*Action item A:* In the film reviews, which actress plays Otilia in 4 Months, 3 Weeks & 2 Days?
*Action item B:* Please continue the film reviews from the point where they stop.

Oh, Bank Job, you’re just too square and too modern to lift the period recreation or the heist itself to any sort of new ground. Limey villains and bracingly embellished plot twists make the True Story tag sort of a curiousity: These events that actually happened were interesting, but the film feels more stale than it ought to, with a break-in that’s far less thrilling than it ought to be (in a film entitled The Bank Job, at any rate); Saffron Burrows steals what’s left of the show.

(7/23)

4 Months, 3 Weeks & 2 Days
Directed by Cristian Mungiu
grade: B+

Remarkable in its sobriety, Mungiu’s film feels genuinely, achingly observational. Shot in long takes, which capture the removed headspace of Otilia (stunningly played by Anamaria Marinca), the film echoes its inferior counterpart, last year’s The Death of Mr. Lazarescu. While that film felt like a pushy, topical rant, 4 Months, 3 Weeks & 2 Days seems content merely turning its eye towards the emotional breadth of a tale with much more than a distinct, period flavor; Never – not once – does the film knowingly look directly at the audience and beg our acknowledgement of the predicament at hand. We’re too wrapped up in the Otilia’s desperate loyalty and the subtleties of her weighted conscience. I was completely engrossed in the unspooling details of etiquette in 1987 communist Romania.

(8/6)

*Excerpted data:*

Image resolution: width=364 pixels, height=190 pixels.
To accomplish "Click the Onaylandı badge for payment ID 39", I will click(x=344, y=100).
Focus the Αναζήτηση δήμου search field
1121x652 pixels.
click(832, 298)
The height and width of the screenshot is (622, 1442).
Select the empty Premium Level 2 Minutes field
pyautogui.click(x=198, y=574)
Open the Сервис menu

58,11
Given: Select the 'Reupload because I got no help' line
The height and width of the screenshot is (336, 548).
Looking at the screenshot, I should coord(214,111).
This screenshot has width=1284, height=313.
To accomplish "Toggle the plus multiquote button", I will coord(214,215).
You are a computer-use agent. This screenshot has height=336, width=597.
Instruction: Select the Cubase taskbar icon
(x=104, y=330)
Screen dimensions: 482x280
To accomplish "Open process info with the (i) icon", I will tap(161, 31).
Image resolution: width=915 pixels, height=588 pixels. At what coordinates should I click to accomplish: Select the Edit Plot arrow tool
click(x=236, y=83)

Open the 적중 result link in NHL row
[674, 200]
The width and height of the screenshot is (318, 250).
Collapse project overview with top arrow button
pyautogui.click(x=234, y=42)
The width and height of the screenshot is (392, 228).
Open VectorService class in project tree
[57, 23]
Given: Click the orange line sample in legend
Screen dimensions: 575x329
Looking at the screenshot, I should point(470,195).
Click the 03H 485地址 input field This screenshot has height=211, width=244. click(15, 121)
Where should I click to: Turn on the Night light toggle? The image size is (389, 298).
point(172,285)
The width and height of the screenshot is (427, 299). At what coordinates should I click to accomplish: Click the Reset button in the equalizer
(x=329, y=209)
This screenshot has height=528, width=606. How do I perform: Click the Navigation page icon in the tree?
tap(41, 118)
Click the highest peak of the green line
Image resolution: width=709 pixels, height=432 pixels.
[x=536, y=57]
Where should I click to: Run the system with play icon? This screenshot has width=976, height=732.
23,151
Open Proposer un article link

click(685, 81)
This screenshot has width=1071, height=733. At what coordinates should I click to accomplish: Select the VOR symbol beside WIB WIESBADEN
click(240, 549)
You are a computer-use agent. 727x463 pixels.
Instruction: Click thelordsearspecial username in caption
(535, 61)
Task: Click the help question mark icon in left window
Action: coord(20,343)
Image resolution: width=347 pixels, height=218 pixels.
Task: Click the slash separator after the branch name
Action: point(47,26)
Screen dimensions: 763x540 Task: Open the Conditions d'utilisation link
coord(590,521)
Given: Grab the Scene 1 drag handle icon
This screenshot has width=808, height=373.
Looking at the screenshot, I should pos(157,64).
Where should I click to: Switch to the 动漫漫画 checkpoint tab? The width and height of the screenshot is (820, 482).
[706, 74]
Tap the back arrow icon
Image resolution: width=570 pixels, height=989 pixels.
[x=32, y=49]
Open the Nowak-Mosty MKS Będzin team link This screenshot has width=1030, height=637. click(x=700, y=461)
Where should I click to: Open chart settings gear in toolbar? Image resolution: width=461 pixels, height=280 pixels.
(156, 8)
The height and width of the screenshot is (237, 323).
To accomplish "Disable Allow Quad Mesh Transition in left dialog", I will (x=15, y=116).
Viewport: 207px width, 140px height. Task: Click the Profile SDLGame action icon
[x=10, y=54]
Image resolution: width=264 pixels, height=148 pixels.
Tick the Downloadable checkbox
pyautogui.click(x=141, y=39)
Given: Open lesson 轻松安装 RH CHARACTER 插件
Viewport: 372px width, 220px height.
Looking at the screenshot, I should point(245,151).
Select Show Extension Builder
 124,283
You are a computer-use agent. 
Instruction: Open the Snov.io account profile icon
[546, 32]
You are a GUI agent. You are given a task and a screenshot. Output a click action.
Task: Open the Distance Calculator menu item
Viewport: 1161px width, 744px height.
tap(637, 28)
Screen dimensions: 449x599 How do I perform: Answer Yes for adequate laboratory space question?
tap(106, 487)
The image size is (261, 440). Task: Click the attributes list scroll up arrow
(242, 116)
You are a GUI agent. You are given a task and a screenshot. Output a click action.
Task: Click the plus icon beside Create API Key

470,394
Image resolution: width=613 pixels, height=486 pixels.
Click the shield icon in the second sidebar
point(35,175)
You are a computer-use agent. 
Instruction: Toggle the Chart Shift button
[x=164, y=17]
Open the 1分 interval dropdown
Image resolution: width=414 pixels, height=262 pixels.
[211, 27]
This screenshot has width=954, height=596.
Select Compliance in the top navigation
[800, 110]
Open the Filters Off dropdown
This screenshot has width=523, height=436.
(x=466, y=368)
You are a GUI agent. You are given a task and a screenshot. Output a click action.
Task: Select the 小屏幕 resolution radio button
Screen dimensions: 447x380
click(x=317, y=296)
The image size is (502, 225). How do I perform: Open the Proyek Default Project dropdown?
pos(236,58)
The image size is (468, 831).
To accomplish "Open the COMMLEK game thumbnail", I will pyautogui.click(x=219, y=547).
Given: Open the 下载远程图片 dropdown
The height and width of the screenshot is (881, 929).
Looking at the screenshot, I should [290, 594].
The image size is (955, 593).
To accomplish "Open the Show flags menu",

*Output A:* Anamaria Marinca

*Output B:*
Pineapple Express
Directed by David Gordon Green
grade: B-

Harmless, but way too tonally confused to be anything of great uniquity. It never approximates a pure level of the stoner genre, nor does it fully succeed in recreating the 80s action genre, although it does do some great things within the boundaries of both genres’ tenets. The film is best when its merely observing the extraordinarily funny banter of Rogen and Franco or, in their best scene (the one in the woods), recalling the whimsy and unclouded magic of youths portrayed in french new wave films. David Gordon Green appears to have taken this project merely to dissolve the seemingly functional – if not enjoyably argumentative – concept of auteur theory. His presence is scarcely felt outside the willingness to listen to his characters and the hiring of cinematographer Tim Orr, who delivers the best-looking film Judd Apatow ever remotely attached his name to.

(8/16)

Shine a Light
Directed by Martin Scorsese
grade: B

This is an enormously entertaining concert film; Scorsese’s images, his terrific editing choices and his carefully selected archival clips recall the energy and intimacy of The Last Waltz (this is a very high compliment – pause to let sink in). The Stones, defying all logic, still rock with the pep and vigor of their youth. It is their sustaining passion for the music, though, that serves their impeccable delivery. The clarity of The Rolling Stones’ stage performance may stand to – for better or worse – spotlight their age, but the real revelation is in the focus on their showmanship: The tightness of their act, grounded in acting talent and outstanding musical camaraderie. I was surprised to enjoy them in such a latter-day state, and to enjoy the film as much as I did. Way to go, preconceptions.

(8/23)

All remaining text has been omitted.